Please copy out all the data. Every detail stays the same.

»»

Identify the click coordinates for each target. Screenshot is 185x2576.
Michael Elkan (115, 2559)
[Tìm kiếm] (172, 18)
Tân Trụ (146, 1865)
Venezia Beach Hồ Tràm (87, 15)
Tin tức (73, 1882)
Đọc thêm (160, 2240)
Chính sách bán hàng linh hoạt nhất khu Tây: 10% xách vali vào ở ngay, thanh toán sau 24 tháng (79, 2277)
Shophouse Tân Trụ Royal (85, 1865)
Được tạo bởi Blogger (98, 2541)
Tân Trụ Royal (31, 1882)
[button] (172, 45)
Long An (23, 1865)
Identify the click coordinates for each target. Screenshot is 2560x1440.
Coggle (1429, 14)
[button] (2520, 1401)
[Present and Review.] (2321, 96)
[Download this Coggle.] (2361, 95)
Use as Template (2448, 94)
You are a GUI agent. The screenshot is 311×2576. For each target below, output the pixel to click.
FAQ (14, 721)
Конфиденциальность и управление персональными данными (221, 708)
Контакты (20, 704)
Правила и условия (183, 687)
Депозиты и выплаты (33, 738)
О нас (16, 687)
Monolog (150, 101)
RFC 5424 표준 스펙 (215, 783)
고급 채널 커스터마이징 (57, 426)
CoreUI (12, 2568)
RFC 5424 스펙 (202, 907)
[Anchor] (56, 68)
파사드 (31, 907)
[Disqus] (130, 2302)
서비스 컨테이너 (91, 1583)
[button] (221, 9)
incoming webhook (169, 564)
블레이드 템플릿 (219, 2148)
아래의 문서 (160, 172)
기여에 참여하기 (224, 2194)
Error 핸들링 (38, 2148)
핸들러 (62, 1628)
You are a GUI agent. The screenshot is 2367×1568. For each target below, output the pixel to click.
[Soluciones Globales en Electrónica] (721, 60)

««

→ **Task response**
Identify the click coordinates for each target. Screenshot is 185x2576.
Michael Elkan (115, 2559)
[Tìm kiếm] (172, 18)
Tân Trụ (146, 1865)
Venezia Beach Hồ Tràm (87, 15)
Tin tức (73, 1882)
Đọc thêm (160, 2240)
Chính sách bán hàng linh hoạt nhất khu Tây: 10% xách vali vào ở ngay, thanh toán sau 24 tháng (79, 2277)
Shophouse Tân Trụ Royal (85, 1865)
Được tạo bởi Blogger (98, 2541)
Tân Trụ Royal (31, 1882)
[button] (172, 45)
Long An (23, 1865)
Identify the click coordinates for each target. Screenshot is 2560x1440.
Coggle (1429, 14)
[button] (2520, 1401)
[Present and Review.] (2321, 96)
[Download this Coggle.] (2361, 95)
Use as Template (2448, 94)
You are a GUI agent. The screenshot is 311×2576. For each target below, output the pixel to click.
FAQ (14, 721)
Конфиденциальность и управление персональными данными (221, 708)
Контакты (20, 704)
Правила и условия (183, 687)
Депозиты и выплаты (33, 738)
О нас (16, 687)
Monolog (150, 101)
RFC 5424 표준 스펙 (215, 783)
고급 채널 커스터마이징 (57, 426)
CoreUI (12, 2568)
RFC 5424 스펙 (202, 907)
[Anchor] (56, 68)
파사드 (31, 907)
[Disqus] (130, 2302)
서비스 컨테이너 (91, 1583)
[button] (221, 9)
incoming webhook (169, 564)
블레이드 템플릿 (219, 2148)
아래의 문서 (160, 172)
기여에 참여하기 (224, 2194)
Error 핸들링 (38, 2148)
핸들러 (62, 1628)
You are a GUI agent. The screenshot is 2367×1568. For each target below, output the pixel to click.
[Soluciones Globales en Electrónica] (721, 60)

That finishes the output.